[Stored records]
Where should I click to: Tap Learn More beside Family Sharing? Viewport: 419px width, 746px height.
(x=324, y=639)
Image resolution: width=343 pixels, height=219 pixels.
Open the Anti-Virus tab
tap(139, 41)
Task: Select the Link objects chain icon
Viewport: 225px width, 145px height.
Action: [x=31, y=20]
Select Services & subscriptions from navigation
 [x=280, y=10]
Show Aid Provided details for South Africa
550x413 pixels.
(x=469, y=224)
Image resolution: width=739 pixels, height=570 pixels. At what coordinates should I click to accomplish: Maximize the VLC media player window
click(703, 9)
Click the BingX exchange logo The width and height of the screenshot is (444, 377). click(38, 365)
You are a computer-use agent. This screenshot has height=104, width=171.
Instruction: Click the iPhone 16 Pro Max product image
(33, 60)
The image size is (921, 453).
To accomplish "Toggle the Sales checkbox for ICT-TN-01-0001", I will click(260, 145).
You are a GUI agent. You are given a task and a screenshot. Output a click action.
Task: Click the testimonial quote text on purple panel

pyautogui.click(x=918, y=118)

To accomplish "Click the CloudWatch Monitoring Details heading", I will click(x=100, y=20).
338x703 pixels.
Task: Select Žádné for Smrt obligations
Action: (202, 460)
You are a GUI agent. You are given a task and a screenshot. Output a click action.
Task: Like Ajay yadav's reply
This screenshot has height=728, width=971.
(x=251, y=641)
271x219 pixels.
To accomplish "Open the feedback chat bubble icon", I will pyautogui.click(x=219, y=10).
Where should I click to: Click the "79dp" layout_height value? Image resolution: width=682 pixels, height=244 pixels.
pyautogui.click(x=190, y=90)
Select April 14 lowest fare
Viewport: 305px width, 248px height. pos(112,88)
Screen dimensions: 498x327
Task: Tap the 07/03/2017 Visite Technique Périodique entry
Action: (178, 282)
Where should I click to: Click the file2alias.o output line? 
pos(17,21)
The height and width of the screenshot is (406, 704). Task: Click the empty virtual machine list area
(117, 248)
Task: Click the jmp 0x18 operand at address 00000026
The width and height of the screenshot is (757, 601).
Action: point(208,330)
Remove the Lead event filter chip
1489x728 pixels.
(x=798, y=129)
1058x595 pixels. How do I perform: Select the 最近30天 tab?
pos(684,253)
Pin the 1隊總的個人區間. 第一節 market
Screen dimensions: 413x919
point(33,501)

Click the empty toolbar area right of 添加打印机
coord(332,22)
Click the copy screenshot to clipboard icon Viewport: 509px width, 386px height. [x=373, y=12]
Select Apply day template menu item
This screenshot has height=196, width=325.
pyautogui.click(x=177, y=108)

TASK BRIEF. Begin with the line that contains "Click the empty toolbar area right of 添加打印机" and print each line exactly until the data ends, including the last line.

WRITTEN REPLY.
Click the empty toolbar area right of 添加打印机
coord(332,22)
Click the copy screenshot to clipboard icon Viewport: 509px width, 386px height. [x=373, y=12]
Select Apply day template menu item
This screenshot has height=196, width=325.
pyautogui.click(x=177, y=108)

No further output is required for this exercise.